[MATERIAL FOR THE TASK Boundary: Start]

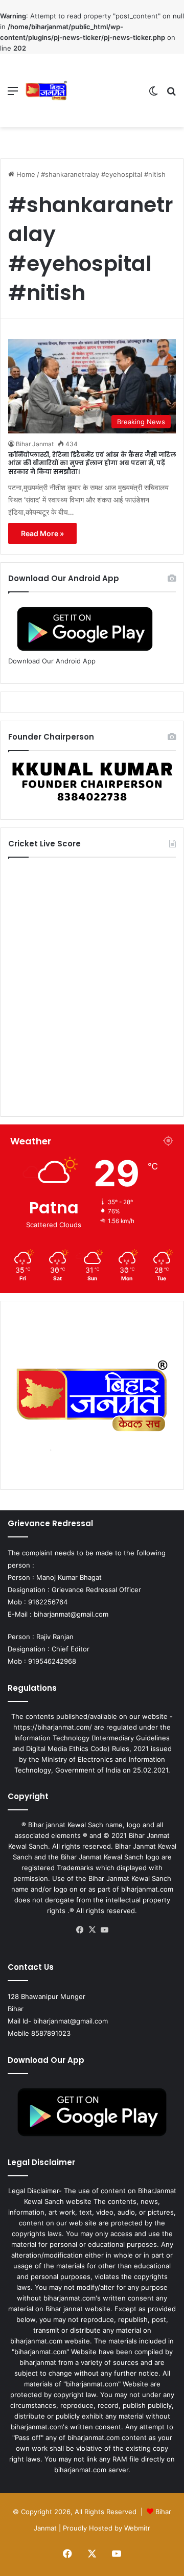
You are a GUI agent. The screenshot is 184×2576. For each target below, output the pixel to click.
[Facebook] (80, 1930)
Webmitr (137, 2528)
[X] (92, 1930)
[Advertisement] (104, 91)
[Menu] (13, 94)
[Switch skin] (153, 94)
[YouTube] (104, 1930)
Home (24, 174)
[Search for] (171, 94)
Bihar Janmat (35, 444)
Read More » (42, 533)
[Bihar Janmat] (46, 90)
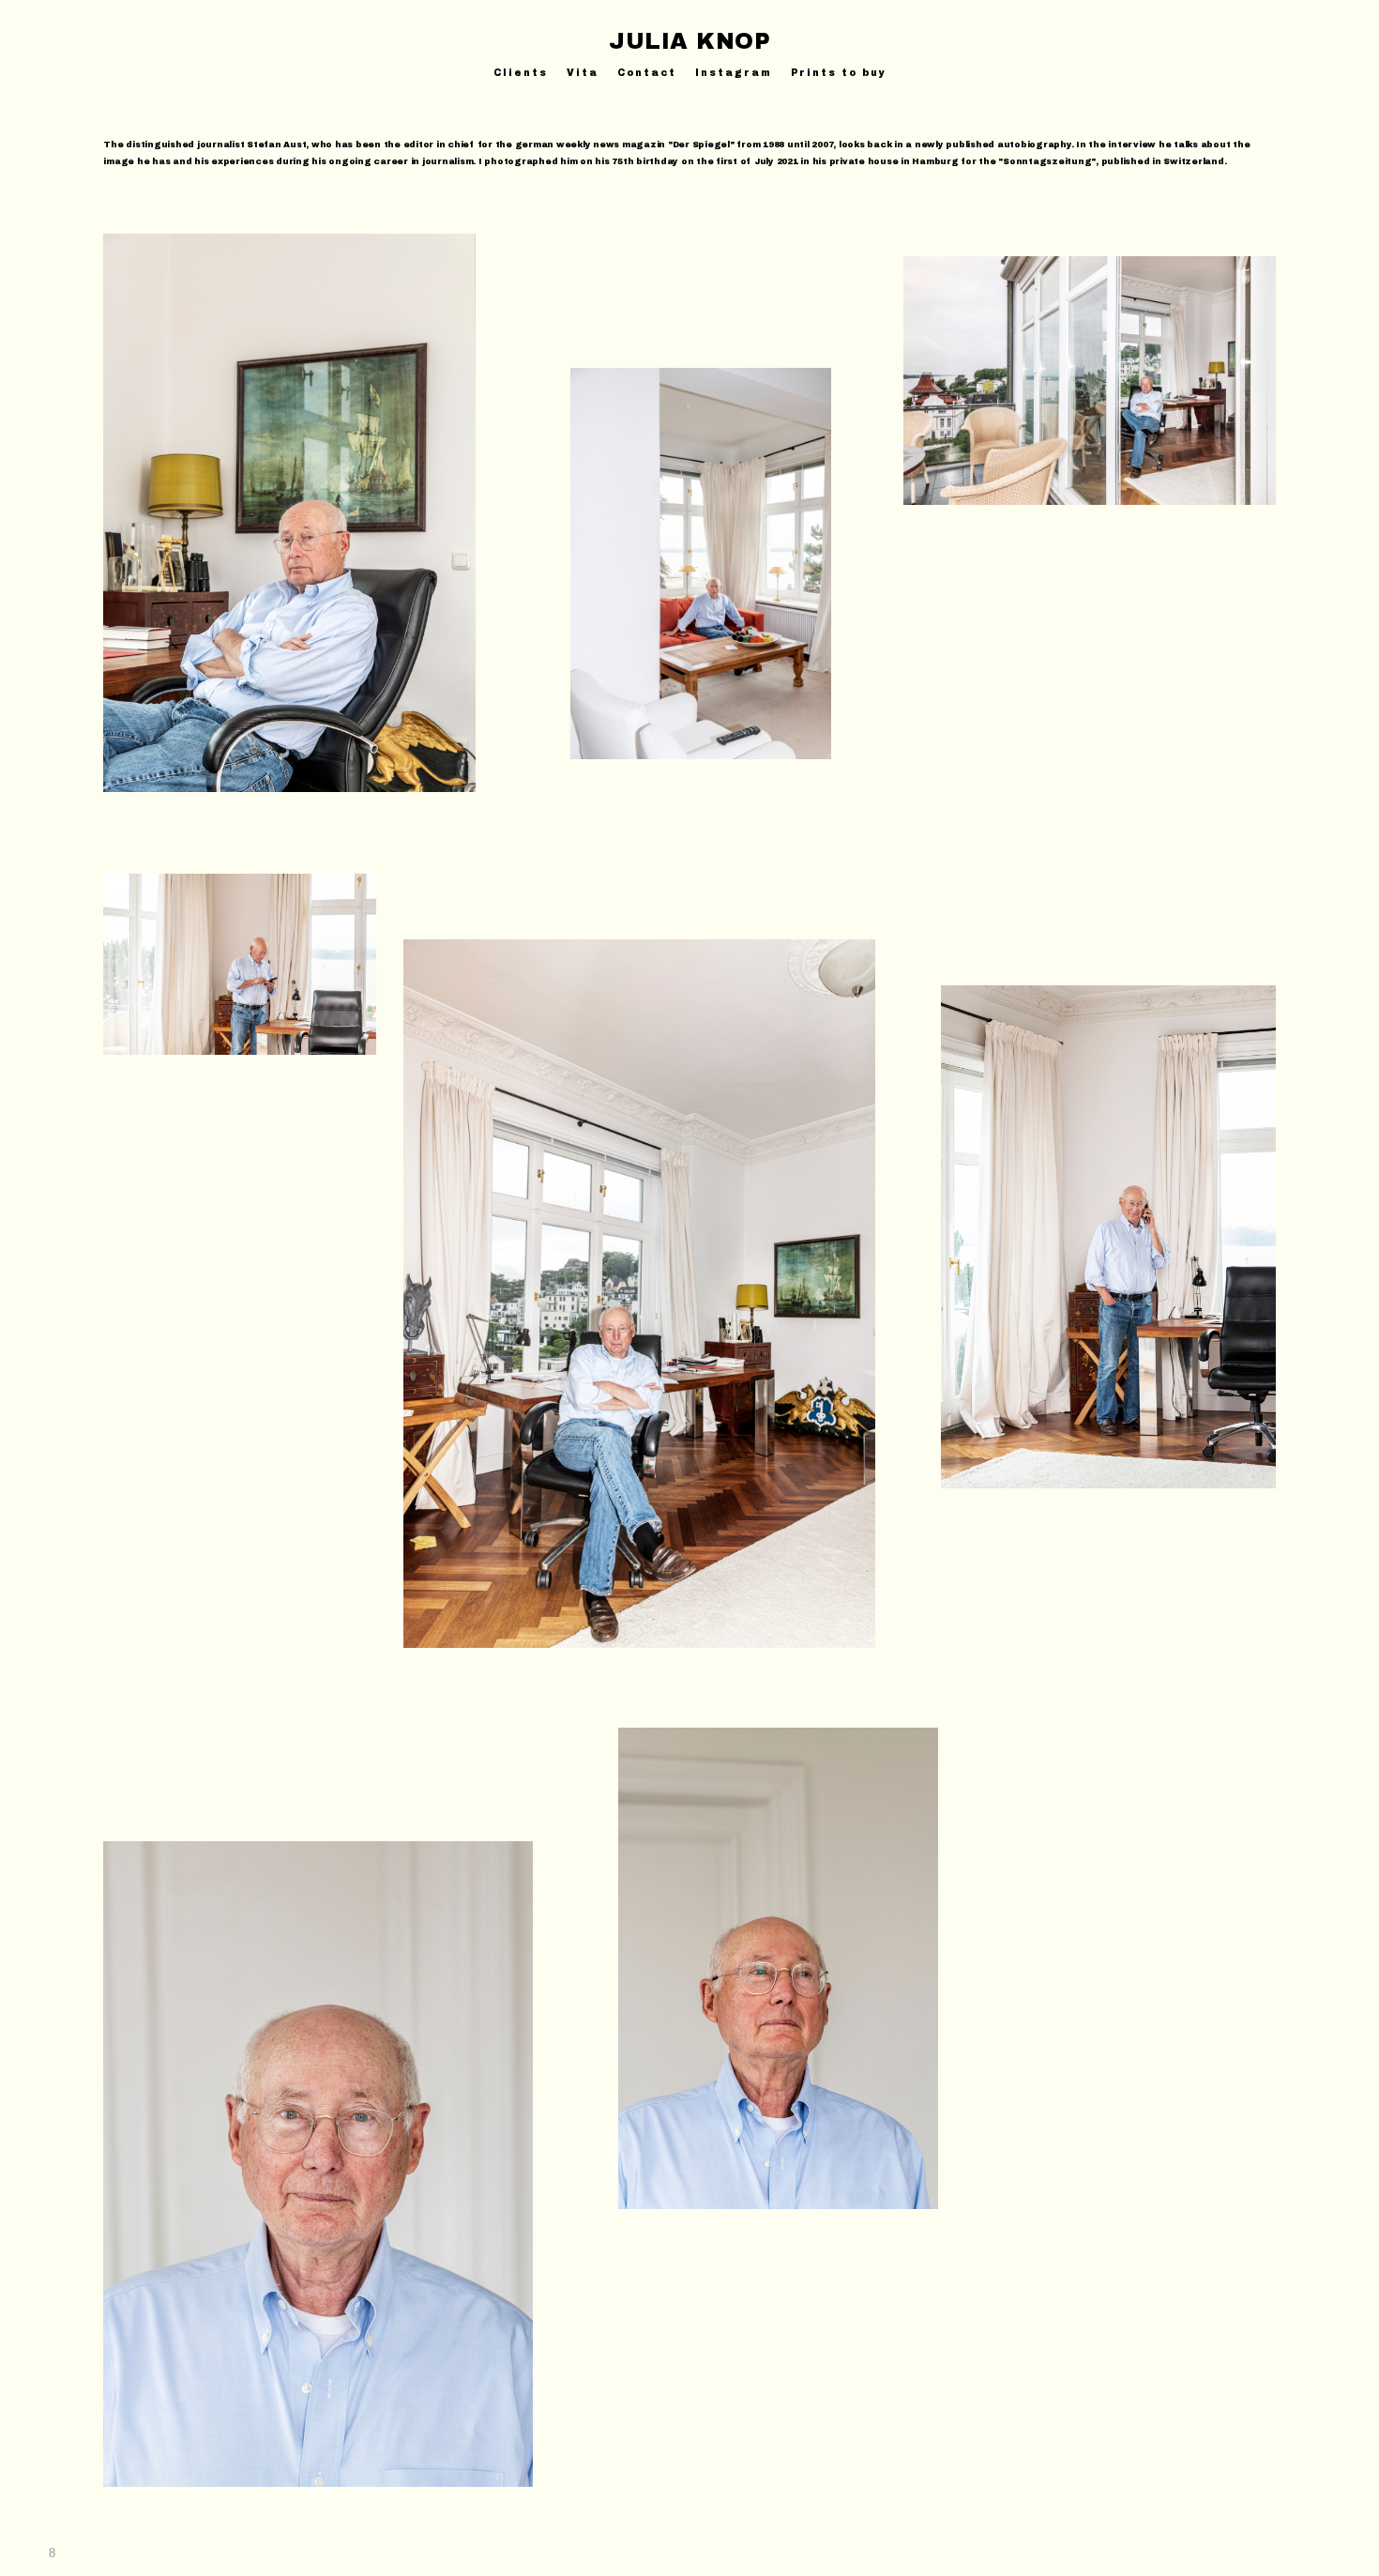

[MATERIAL FOR THE TASK Boundary: End]

- [INSTRUCTIONS TO FOLLOW]: Give back every entry word for word, and drop the pictures as you go.

- [EXERCISE ANSWER]:
You are a GUI agent. The screenshot is 184×2576. For each target below, output the pixel to click.
[Facebook] (80, 1930)
Webmitr (137, 2528)
[X] (92, 1930)
[Advertisement] (104, 91)
[Menu] (13, 94)
[Switch skin] (153, 94)
[YouTube] (104, 1930)
Home (24, 174)
[Search for] (171, 94)
Bihar Janmat (35, 444)
Read More » (42, 533)
[Bihar Janmat] (46, 90)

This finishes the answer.